◆ **Exercise aim**:
Write out the lines below exactly, beginning at the one with "Task: Confirm with the 确定 button" and stopping after the one with "You are a computer-use"; the pictures are not copied.

[Data entries]
+===+

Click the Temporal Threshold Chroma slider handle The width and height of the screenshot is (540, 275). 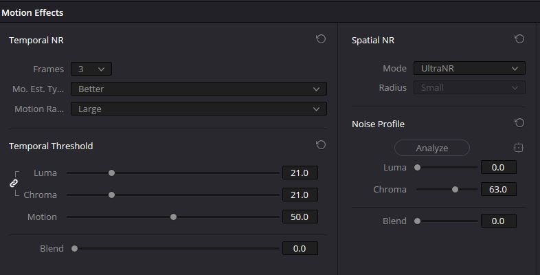pos(111,195)
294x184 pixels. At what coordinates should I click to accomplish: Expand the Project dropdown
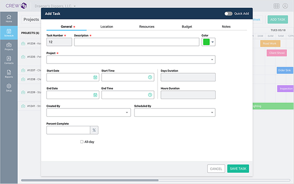pyautogui.click(x=131, y=60)
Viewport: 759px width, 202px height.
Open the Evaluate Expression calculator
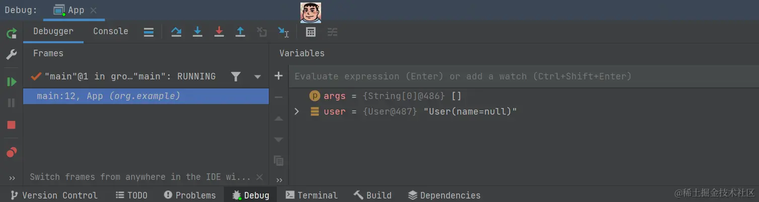coord(311,32)
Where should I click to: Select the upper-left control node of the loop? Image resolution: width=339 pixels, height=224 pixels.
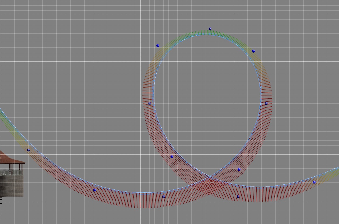click(158, 46)
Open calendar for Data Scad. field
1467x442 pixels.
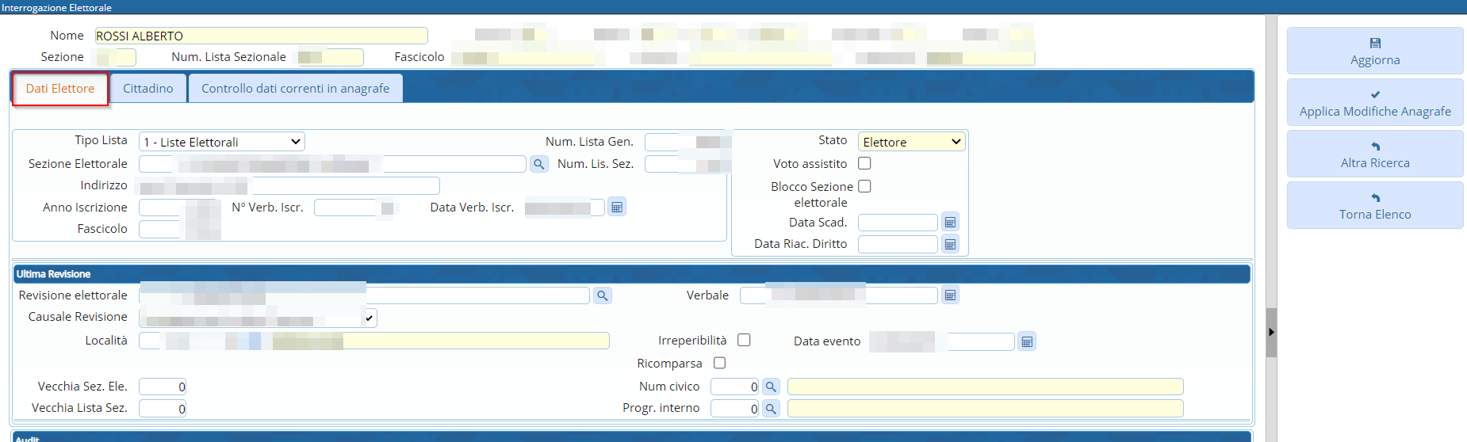click(x=950, y=223)
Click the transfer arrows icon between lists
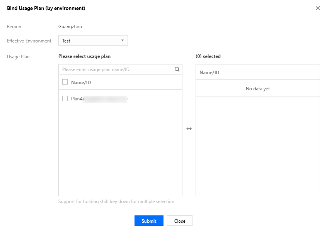The height and width of the screenshot is (232, 327). 189,129
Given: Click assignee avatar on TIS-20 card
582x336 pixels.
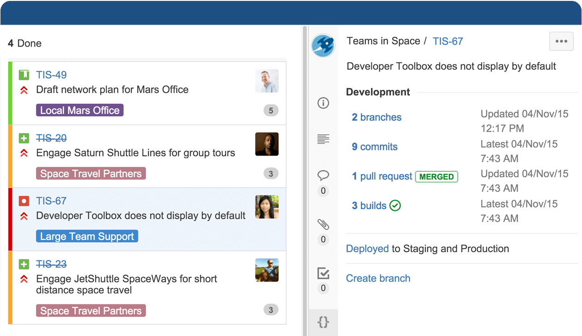Looking at the screenshot, I should point(267,144).
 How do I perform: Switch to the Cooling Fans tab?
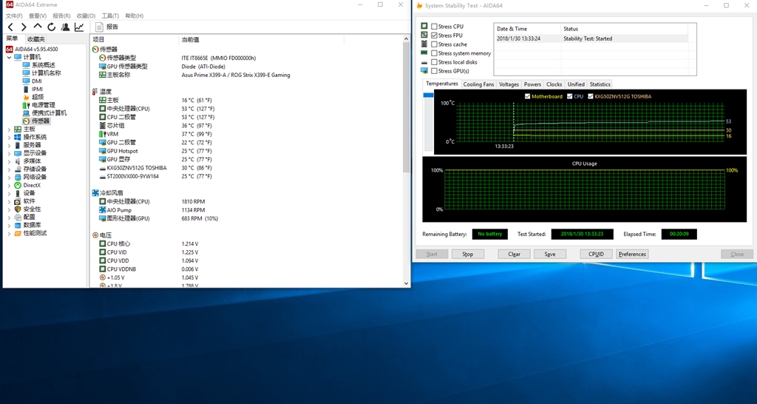click(x=478, y=84)
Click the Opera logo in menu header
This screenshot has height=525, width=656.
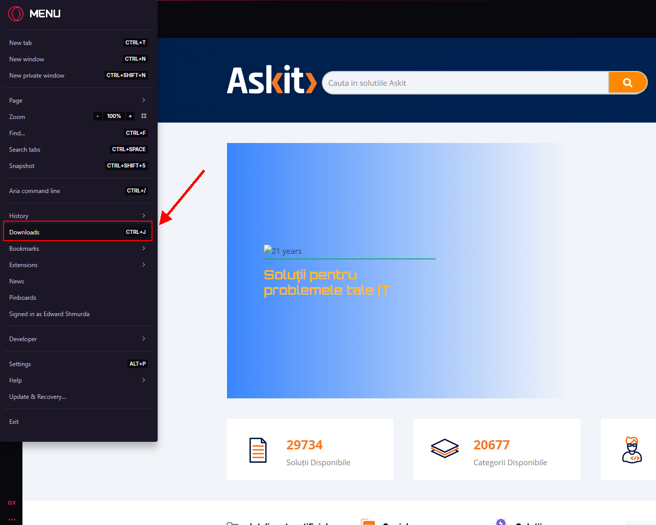coord(16,14)

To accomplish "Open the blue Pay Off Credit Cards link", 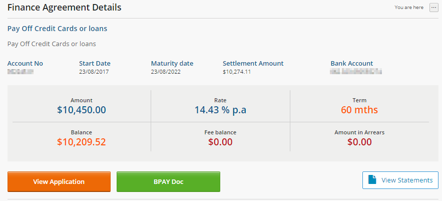I will [x=57, y=29].
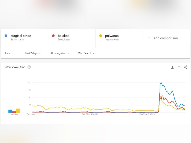Edit the surgical strike search term
This screenshot has height=143, width=191.
(21, 36)
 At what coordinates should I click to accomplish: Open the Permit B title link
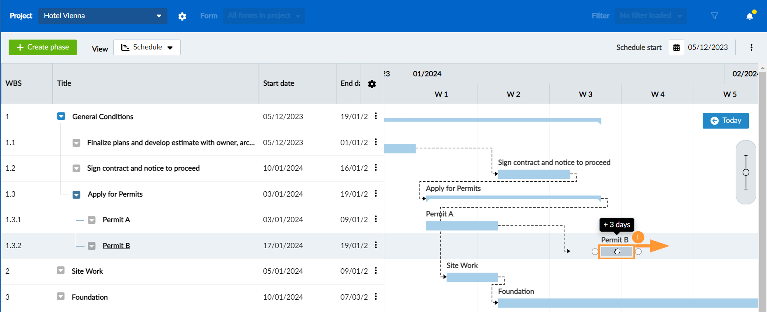coord(116,246)
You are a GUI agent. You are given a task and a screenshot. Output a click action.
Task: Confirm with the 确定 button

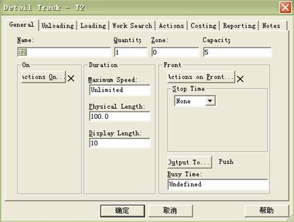122,210
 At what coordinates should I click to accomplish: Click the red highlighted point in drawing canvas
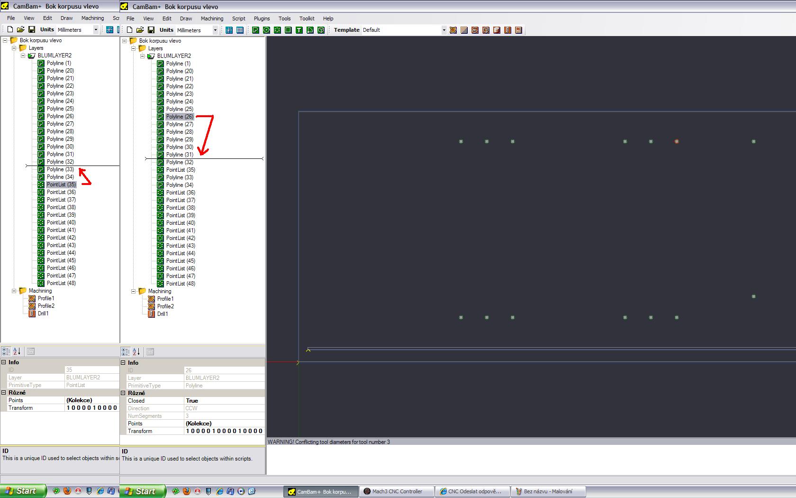tap(677, 141)
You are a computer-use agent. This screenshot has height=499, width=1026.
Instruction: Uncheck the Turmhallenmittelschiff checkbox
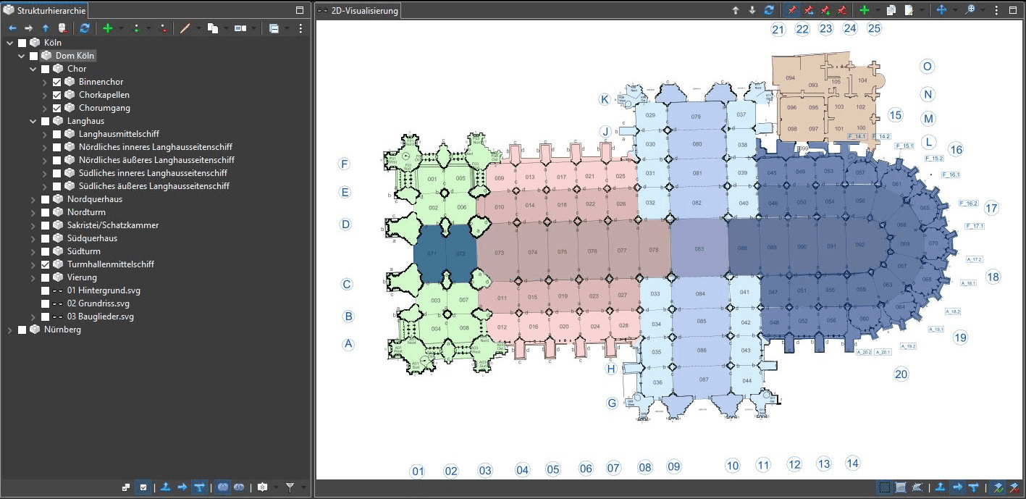click(46, 264)
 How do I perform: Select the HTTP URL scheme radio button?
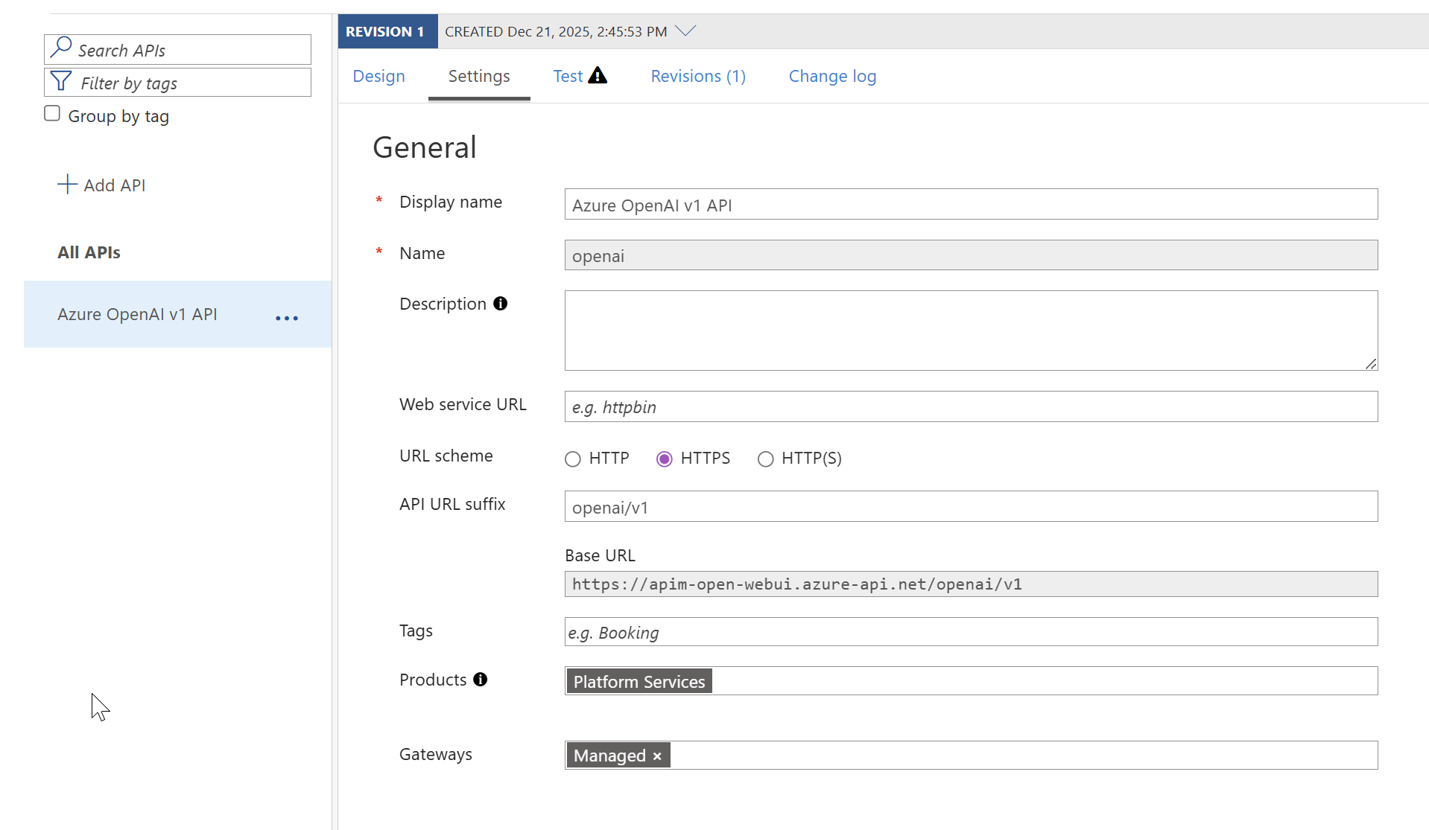click(x=572, y=459)
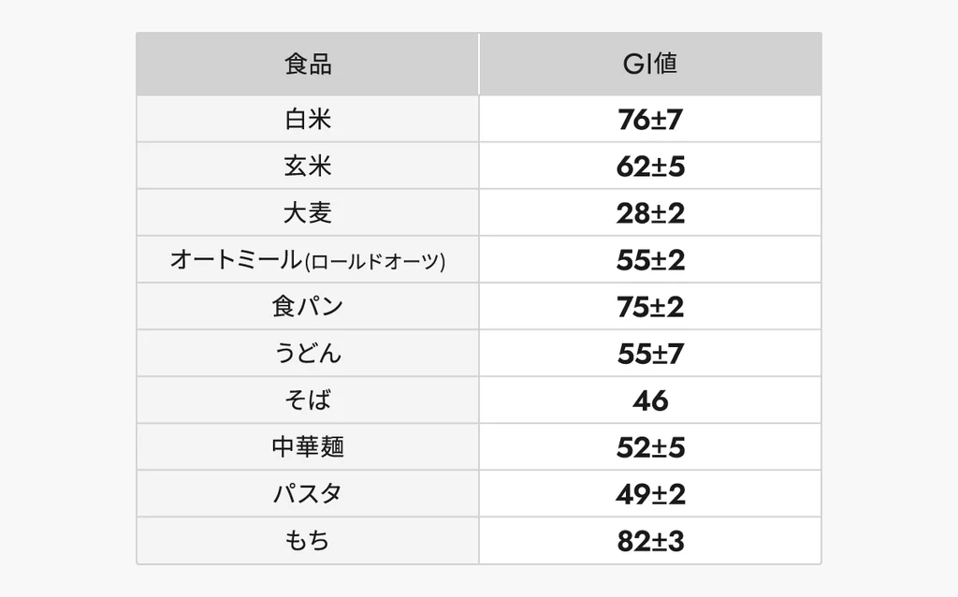
Task: Click the GI値 column header
Action: pyautogui.click(x=650, y=65)
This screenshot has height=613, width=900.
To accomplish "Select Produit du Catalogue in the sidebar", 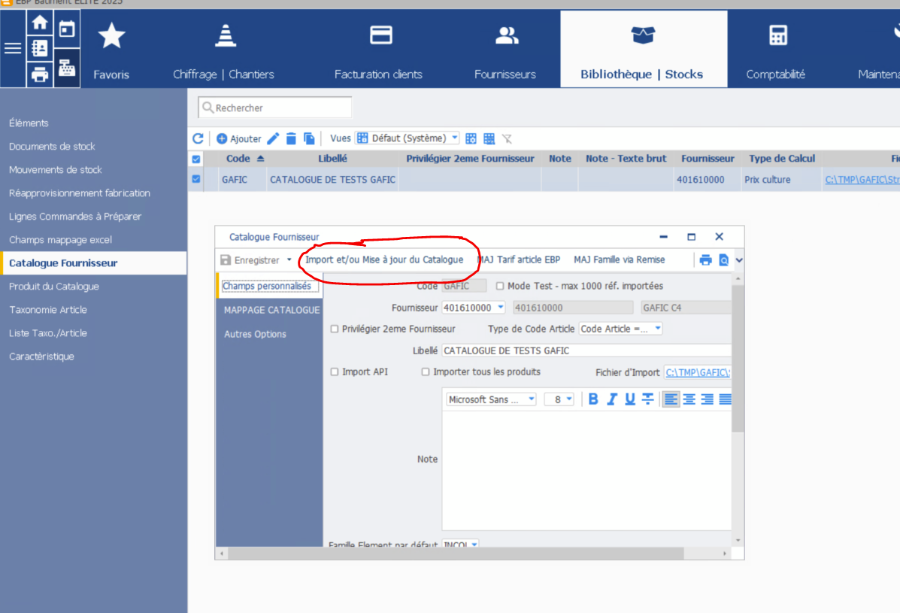I will pos(54,287).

+===+

◆ **Written answer**:
Task: Confirm with the 确定 button

122,210
 At what coordinates should I click to accomplish: Click the red highlighted point in drawing canvas
tap(677, 141)
You are a computer-use agent. This screenshot has height=499, width=1026.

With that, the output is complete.